Dua bulan berikutnya, Aiden masih tak berubah, justru semakin berulah. Sedangkan Nadia sudah lelah tapi tetap tak ingin pisah, masih berdoa setiap hari semoga Aiden bisa berubah.
“Aku mau putus! Aku capek nggak dipercaya terus sama kamu. Aku kan udah bilang aku nggak ada hubungan sama cewek lain.”
Nadia tak mendebat, hanya mendengarkan.
“Aku mau cari cewek lain yang bisa aku ajak serius, Nad! Yang seratus persen tulus dan percaya sama aku. Aku udah pengen nikah! Kita sudahi saja semua ini. Putus.”
“Putus?” tanya Nadia hampir tak terkejut. Namun begitu, air matanya meleleh, menandakan luka hatinya yang semakin menganga.
“Ya, aku mau kita putus. Mulai sekarang kita nggak ada hubungan spesial lagi. Kali ini benar-benar putus.”
“Oke. Terserah kamu!” jawab Nadia lemas.
“Tapi kamu jangan pergi dari hidupku ya, Nad! Walaupun kita udah nggak pacaran, kita masih bisa jadi teman, jadi hubungan silaturahmi tidak ikut putus,” kata Aiden di akhir pidatonya.
Nadia mungkin tidak sadar bahwa pertemanannya dengan Aiden adalah sebuah bencana.

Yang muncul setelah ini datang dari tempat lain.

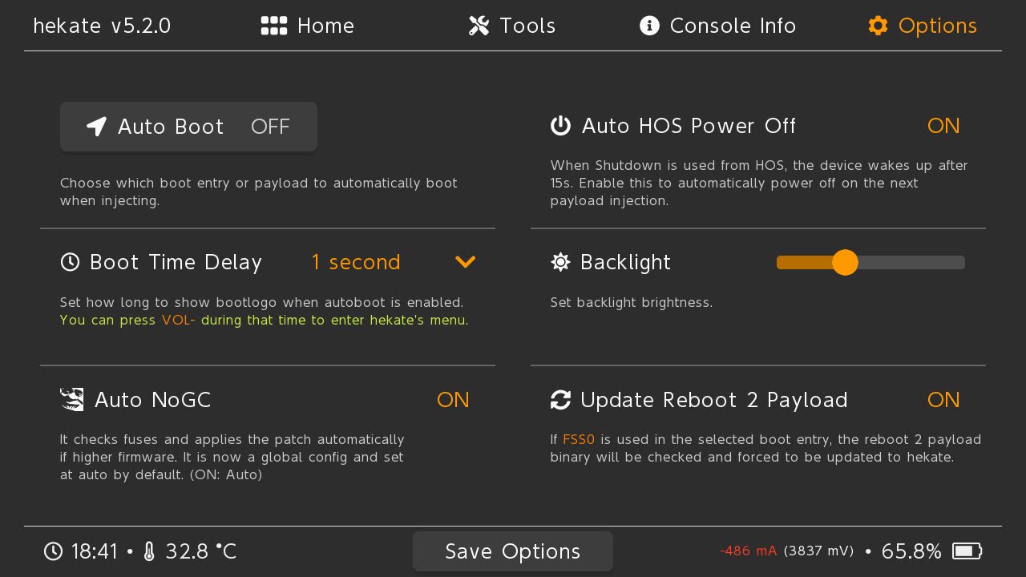Click the Tools wrench icon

Jika dulu saat Aiden masih jadi pacar saja tak pernah peduli perasaannya, apalagi sekarang setelah tak ada hati yang harus dijaga?

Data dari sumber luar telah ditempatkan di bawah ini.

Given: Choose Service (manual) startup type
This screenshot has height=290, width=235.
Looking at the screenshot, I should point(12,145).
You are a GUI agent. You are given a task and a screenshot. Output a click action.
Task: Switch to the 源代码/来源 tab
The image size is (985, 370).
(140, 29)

Hari-hari selanjutnya Nadia mulai stress. Ia kerap menangis tengah malam, merasa kesepian, marah, kecewa tapi tidak bisa berbuat apa-apa.
Nadia berubah sensitif dan rapuh terhadap lingkungan. Mudah tersinggung dan selalu overthinking. Merasa dikucilkan dunia dan berpikir Tuhan tidak adil padanya.
Ketika Nadia berkeluh kesah pada sang kakak, saran yang diberikan padanya terlalu berat untuk dilakukan. Sangat berat. Ia tidak bisa. Sungguh tidak bisa menjalankannya.
“Nad, kamu harus bisa melepas Aiden. Kamu akan selalu sakit hati jika terus saja berteman dengannya. Mentalmu rusak karena dia. Kamu sadar nggak sih kalau dia itu banyak alasan? Blokir nomornya, blokir semua akun sosmednya, jangan pernah lagi berhubungan dengan dia! Cowok manipulatif gitu kamu cintai. Move on, Nad!”
“Aku bisa ngatasin dia kok, Bang! Aku nggak apa-apa berteman sama dia. Abang jangan khawatir!” tukas Nadia keras kepala. Masih membela Aiden dengan kebaikannya. Masih tak kuasa untuk jauh dari Aiden. Masih tak rela berpisah meski sudah disingkirkan.
“Oh ya udah. Lanjut deh!” ujar si kakak memendam kesal. Ia tahu persis adiknya sedang tidak baik-baik saja, tapi tak bisa memaksakan pendapatnya karena cinta Nadia begitu buta.
Nadia pun tak sadar-sadar, bahwa cintanya yang besar pada Aiden sudah membuat mentalnya sakit, hingga ia harus menjadi pasien dokter jiwa.
“Bisa putus hubungan dengan orang yang sudah membuat kamu balik lagi ke ruangan ini?” tanya sang psikiater. “Jauhi pria itu kalau mbak mau sembuh!”
Dengan ekspresi linglung, Nadia mengangguk, kemudian menggeleng.
T A M A T
Didedikasikan untuk yang sedang terluka oleh cinta.